OMENS OF AN UPCOMING APOCALYPSE
CHRISTINA TZANIPop culture barrage us with narratives about an oncoming plague, nuclear holocaust, Armageddon, Apocalypse or end of the time; about a looming world where predators, monsters, survival, and chaos will emerge. Post-apocalyptic themes are growing in popularity as they reflect some kind of inner fear that in contemporary society appears to gain ground.

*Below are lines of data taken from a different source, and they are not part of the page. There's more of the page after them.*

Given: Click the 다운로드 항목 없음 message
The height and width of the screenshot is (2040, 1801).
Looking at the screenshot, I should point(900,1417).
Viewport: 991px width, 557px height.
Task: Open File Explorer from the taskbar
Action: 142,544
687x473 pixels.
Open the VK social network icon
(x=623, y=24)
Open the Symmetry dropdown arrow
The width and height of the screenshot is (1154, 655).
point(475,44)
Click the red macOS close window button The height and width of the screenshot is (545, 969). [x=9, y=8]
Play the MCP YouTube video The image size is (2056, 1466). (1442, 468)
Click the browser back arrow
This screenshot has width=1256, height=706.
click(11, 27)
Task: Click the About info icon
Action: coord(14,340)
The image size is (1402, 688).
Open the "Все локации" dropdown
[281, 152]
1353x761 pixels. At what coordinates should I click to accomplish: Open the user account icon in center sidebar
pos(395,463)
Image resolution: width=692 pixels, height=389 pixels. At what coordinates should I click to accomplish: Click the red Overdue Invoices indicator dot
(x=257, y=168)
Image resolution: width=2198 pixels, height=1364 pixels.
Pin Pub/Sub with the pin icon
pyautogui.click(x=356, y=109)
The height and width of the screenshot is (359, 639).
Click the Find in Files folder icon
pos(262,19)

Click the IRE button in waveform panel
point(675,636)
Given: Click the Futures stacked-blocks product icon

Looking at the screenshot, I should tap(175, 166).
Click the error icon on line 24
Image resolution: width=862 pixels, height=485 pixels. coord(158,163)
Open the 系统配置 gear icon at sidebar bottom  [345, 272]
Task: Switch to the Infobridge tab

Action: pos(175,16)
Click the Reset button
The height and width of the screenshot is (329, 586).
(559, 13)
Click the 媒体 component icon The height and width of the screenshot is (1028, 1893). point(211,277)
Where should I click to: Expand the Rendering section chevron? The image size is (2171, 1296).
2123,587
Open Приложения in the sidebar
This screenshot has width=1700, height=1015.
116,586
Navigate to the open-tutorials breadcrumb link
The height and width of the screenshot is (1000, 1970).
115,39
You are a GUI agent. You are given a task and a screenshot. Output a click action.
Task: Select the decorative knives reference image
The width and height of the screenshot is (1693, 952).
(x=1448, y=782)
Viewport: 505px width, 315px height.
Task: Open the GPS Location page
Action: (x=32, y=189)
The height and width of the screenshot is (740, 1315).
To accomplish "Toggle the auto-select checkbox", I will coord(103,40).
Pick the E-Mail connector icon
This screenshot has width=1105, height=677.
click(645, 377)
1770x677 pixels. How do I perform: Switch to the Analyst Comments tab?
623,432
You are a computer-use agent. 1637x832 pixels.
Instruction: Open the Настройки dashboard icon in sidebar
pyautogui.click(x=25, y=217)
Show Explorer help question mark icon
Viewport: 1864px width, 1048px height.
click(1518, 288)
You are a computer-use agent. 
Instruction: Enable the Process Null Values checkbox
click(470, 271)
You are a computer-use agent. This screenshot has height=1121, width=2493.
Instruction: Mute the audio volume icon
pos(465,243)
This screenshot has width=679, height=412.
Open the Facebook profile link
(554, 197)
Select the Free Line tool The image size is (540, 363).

Psychoanalysis attributes most human behaviour to the sexual instinct (Eros) that is in a constant rivalry with the death drive (Thanatos). Our insatiable appetite for the display of excessive pain, death and catastrophe reflect our embrace of an endlessly warring culture, a culture dominated not by Eros, but by Thanatos. The contemporary technological context together the current events such as the Covid19 pandemic, distractive large-scale fires and the bombardments constitute a fertile ground for annihilation anxiety, an anxiety experienced as a present menace or as an anticipation of an imminent catastrophe. As the nightmare suffers, unable to differentiate external from internal perceptions, we feel helpless in the face of inner or outer dangers against which we can take no protective or constructive action. We live in constant harrowing anticipation of the abrupt moment that everything will change and will become unknown and thus terrifying.
Christina Tzani’s works arise from the very guts of nightmares, the vivid and terrifying episodes that wake the dreamer, and the anxiety of an upcoming doomsday that provokes sweating and trembling to a collective degree.
Her figures created in ink and watercolour exist in the twilight zone between apocalypse and night terrors, where the horsemen with their historical religious past spread the dread while the balancers gracefully balance on the overwhelming panic and their feelings of fragmentation and annihilation. Animals, fictional creatures and tamed monsters accompany humans in their survival journey. The jewelry they wear is difficultly distinguishable from the lethal weapons they carry and remind of emblems of a war already lost.
Tzani’s iconography originates not only from familiar symbology and mainstream culture but also from the psychoanalytic interpretation of nightmare as psychical representations of the early danger situations. Waking up our psychological residues of abandonment, separation, bodily injury, and annihilation of the self, the artist achieves to make us wonder about the origins of our personal and collective terror.